(Record extracts Opens)

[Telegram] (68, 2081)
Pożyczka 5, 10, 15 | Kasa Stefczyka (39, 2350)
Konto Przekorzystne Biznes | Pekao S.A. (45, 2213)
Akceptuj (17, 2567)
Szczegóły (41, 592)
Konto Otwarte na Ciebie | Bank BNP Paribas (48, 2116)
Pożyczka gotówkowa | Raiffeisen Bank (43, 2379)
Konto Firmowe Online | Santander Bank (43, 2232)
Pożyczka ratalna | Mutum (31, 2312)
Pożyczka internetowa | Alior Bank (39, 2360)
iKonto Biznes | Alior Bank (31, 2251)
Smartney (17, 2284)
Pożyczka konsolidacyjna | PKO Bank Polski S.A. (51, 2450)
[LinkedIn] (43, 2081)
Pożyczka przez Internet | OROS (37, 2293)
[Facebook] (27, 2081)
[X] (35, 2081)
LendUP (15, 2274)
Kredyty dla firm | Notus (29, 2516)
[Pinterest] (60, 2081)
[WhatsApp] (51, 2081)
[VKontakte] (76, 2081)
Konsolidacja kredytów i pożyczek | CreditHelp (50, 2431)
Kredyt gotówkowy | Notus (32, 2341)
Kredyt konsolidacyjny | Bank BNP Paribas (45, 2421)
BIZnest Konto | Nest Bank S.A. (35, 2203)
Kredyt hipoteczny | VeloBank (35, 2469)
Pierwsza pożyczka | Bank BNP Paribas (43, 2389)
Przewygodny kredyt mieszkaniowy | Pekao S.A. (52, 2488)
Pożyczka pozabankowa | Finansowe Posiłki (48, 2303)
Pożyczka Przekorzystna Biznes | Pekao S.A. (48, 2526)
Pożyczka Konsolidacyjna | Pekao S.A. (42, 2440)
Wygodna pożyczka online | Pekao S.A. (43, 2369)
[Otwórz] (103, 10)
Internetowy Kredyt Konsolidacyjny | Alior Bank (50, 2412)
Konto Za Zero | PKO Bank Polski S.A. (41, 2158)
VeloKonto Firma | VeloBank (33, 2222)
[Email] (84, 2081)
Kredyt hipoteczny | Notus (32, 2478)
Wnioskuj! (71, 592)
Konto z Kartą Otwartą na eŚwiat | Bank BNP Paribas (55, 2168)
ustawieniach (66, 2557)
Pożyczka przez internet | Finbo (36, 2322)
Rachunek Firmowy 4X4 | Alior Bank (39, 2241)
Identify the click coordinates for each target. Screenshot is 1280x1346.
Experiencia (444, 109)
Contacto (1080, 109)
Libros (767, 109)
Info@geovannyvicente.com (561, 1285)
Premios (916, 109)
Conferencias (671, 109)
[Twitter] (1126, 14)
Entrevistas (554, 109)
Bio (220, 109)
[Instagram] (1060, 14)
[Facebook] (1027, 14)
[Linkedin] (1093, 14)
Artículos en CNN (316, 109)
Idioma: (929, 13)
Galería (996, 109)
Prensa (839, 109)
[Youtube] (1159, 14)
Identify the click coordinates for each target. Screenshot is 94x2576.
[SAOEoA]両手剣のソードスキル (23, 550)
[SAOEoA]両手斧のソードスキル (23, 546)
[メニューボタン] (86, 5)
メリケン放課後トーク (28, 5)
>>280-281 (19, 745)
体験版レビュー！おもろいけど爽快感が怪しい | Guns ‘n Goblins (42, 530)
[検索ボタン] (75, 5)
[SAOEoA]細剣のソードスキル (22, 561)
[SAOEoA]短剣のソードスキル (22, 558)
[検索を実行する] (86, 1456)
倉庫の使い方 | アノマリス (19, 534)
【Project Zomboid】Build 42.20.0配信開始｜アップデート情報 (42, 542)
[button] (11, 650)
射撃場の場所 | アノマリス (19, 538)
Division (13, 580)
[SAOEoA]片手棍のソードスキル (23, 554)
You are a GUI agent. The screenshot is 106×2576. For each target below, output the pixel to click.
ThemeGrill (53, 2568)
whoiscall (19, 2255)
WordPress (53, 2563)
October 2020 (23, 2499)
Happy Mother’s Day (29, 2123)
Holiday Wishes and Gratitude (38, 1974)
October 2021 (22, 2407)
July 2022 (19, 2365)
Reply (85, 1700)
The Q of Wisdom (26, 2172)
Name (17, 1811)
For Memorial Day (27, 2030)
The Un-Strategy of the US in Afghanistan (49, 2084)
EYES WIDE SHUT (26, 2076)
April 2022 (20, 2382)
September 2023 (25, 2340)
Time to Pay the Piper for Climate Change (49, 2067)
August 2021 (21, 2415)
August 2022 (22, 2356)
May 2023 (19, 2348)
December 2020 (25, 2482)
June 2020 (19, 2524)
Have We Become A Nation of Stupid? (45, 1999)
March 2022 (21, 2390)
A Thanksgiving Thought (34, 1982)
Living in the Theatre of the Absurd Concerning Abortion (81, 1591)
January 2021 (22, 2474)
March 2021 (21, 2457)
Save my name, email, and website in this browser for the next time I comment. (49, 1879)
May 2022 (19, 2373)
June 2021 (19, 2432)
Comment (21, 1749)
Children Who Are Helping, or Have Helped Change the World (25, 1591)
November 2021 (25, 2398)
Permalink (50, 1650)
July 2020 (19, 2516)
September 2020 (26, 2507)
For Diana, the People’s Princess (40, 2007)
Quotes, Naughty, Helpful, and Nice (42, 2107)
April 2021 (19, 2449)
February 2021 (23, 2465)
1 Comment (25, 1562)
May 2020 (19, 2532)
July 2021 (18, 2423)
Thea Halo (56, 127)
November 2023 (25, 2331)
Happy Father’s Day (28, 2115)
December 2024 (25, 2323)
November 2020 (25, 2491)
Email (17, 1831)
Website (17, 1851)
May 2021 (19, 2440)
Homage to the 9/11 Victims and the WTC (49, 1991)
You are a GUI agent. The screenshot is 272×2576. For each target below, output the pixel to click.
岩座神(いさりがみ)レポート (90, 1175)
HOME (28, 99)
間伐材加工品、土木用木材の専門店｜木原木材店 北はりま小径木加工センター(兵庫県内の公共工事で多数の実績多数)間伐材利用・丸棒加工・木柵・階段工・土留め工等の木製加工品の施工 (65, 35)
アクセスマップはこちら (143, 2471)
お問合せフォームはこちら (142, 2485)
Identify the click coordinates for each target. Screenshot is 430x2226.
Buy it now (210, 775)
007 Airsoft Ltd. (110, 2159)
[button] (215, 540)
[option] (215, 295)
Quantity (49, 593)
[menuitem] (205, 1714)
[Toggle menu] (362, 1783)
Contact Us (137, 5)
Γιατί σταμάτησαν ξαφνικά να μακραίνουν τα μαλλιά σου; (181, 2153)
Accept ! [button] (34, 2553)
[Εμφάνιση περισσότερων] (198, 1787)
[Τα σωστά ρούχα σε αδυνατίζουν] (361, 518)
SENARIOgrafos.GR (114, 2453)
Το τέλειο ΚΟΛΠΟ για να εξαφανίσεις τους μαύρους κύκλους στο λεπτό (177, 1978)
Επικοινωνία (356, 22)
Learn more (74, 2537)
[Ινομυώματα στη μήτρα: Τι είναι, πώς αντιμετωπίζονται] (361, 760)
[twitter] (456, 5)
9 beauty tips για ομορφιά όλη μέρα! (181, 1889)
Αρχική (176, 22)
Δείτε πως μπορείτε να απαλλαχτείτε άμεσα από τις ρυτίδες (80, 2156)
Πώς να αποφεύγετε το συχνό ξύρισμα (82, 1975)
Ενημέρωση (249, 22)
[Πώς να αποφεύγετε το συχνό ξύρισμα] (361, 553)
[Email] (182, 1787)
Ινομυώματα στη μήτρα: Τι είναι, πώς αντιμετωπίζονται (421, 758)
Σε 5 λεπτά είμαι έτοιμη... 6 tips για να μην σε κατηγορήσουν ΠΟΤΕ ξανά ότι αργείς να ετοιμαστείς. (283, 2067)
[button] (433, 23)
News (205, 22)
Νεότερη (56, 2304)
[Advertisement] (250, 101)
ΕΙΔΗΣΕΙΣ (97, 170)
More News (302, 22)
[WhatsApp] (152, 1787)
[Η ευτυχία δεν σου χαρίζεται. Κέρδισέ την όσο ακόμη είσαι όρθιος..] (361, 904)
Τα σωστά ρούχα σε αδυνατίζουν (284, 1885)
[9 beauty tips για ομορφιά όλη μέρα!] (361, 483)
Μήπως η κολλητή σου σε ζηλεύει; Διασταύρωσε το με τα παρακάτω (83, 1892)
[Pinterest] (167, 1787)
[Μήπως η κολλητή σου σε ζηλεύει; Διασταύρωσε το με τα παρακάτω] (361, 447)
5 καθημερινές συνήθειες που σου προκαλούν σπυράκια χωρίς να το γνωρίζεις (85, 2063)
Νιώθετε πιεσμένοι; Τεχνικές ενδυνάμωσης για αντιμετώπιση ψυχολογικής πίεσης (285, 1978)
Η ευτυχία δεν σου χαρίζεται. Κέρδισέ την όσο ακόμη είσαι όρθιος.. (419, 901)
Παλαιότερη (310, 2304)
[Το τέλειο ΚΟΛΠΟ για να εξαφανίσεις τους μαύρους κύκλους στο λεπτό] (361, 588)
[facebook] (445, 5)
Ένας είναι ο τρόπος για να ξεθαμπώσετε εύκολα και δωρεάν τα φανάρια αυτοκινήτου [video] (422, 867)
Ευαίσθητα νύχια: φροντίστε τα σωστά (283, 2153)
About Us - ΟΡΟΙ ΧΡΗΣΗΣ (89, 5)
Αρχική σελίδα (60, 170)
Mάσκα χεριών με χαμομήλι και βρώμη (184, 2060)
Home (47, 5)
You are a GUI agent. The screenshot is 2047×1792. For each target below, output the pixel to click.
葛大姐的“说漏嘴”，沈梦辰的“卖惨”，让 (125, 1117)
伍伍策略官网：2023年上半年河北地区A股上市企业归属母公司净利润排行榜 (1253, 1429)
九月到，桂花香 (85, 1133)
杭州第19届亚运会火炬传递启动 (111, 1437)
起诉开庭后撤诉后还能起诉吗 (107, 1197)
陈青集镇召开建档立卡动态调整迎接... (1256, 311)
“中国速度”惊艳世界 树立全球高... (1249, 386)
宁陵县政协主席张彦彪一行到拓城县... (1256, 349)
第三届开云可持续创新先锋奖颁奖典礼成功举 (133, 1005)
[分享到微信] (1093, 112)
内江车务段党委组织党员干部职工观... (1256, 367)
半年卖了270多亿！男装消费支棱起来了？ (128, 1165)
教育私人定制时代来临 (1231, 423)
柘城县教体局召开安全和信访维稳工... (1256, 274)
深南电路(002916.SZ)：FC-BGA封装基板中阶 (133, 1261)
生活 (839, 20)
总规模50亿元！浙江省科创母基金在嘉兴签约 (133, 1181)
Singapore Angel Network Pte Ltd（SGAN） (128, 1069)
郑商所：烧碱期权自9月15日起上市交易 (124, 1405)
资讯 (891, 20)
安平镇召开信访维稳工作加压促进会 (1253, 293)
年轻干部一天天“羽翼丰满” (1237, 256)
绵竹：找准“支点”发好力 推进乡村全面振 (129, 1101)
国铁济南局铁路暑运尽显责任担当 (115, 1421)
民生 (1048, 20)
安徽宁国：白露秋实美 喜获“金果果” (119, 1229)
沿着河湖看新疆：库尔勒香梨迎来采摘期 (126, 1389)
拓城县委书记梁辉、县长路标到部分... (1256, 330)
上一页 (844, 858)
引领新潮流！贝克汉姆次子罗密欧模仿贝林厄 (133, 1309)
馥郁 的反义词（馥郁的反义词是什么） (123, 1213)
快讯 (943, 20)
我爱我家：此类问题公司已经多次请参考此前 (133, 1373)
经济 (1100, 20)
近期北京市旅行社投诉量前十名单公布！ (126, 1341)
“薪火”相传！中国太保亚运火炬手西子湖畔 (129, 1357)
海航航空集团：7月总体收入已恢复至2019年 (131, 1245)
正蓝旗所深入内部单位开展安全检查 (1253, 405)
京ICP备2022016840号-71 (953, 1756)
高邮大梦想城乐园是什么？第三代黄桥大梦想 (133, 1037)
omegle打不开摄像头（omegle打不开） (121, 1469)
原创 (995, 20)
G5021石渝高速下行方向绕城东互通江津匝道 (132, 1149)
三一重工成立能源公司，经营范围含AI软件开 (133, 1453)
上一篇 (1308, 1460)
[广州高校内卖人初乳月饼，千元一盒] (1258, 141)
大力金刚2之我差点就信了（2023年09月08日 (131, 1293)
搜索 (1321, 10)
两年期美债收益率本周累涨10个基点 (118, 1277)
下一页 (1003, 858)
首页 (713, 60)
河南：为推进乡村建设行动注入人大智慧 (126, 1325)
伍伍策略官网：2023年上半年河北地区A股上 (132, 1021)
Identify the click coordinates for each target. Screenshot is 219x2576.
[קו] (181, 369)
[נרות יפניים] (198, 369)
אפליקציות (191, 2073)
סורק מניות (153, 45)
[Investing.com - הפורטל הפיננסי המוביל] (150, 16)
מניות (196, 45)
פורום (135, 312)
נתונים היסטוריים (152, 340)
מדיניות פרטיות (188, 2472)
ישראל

(Record extracts Closes)

- **Problem to work on**: Among the entries above, the line containing "Name (17, 1811)", the line containing "Have We Become A Nation of Stupid? (45, 1999)", and all lines between them are to be restated word for word; nothing else belongs in the reply.

- **Exercise answer**:
Name (17, 1811)
For Memorial Day (27, 2030)
The Un-Strategy of the US in Afghanistan (49, 2084)
EYES WIDE SHUT (26, 2076)
April 2022 (20, 2382)
September 2023 (25, 2340)
Time to Pay the Piper for Climate Change (49, 2067)
August 2021 (21, 2415)
August 2022 (22, 2356)
May 2023 (19, 2348)
December 2020 (25, 2482)
June 2020 (19, 2524)
Have We Become A Nation of Stupid? (45, 1999)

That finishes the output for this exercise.